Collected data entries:

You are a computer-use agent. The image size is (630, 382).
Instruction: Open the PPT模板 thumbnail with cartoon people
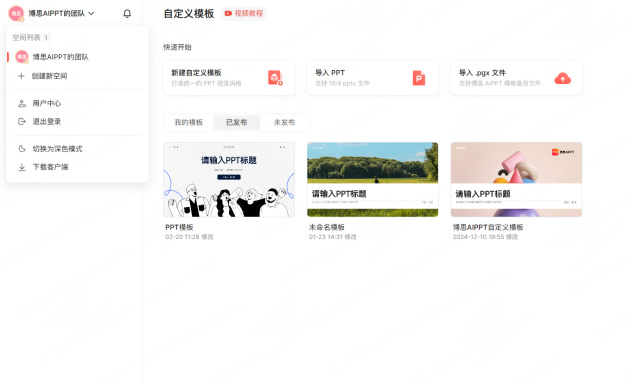[x=229, y=180]
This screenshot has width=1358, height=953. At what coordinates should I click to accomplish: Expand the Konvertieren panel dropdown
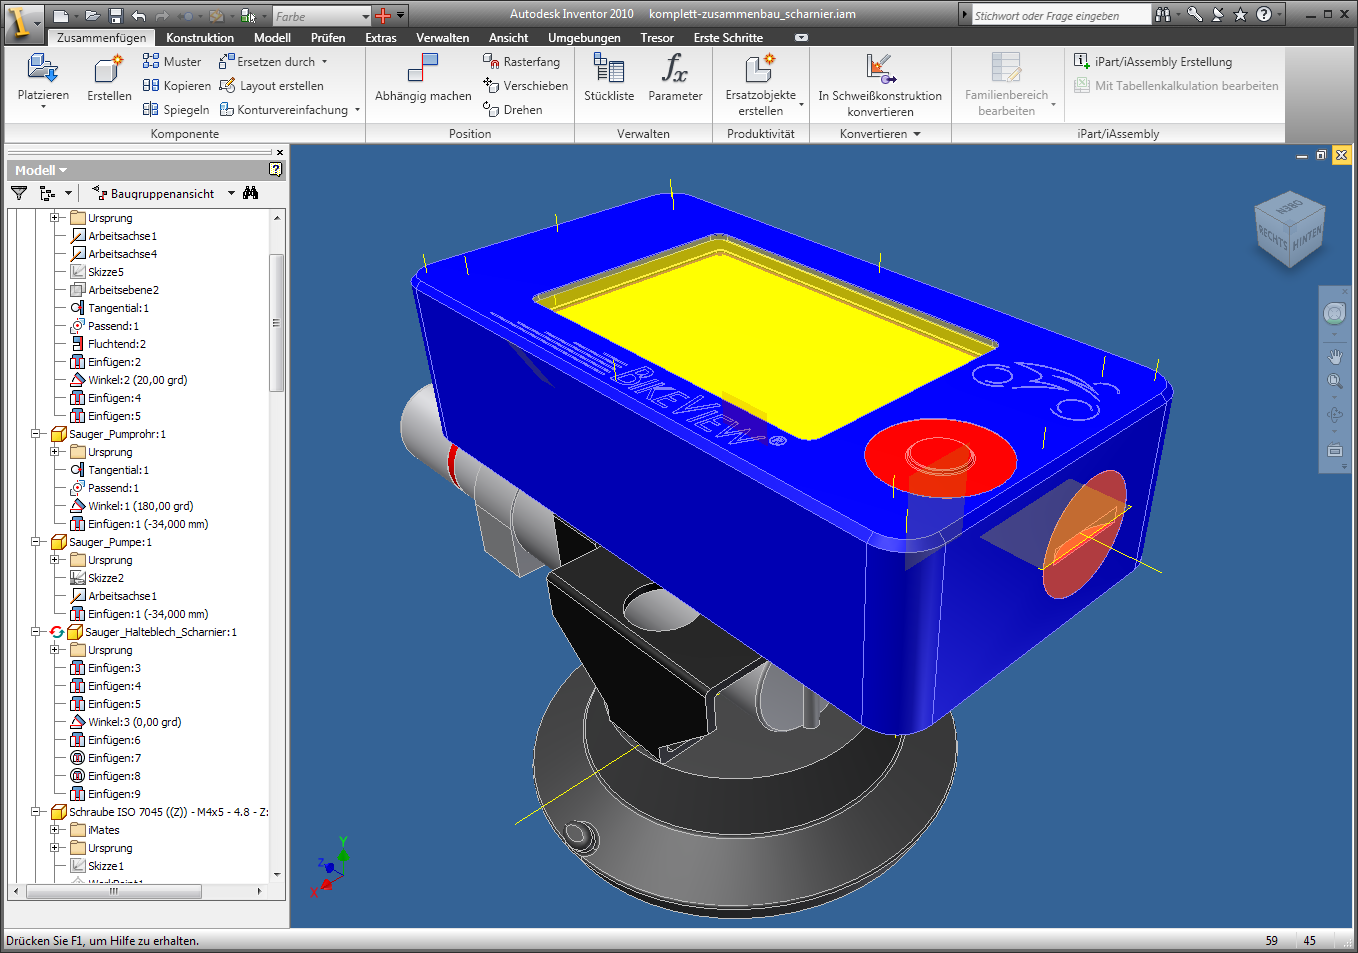917,134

Task: This calls for an exact copy of all the entries above, with the pictures omitted.

Exercise output:
You are a computer-use agent. The image size is (630, 382).
Instruction: Open the PPT模板 thumbnail with cartoon people
[x=229, y=180]
This screenshot has width=1358, height=953. At what coordinates should I click to accomplish: Expand the Konvertieren panel dropdown
917,134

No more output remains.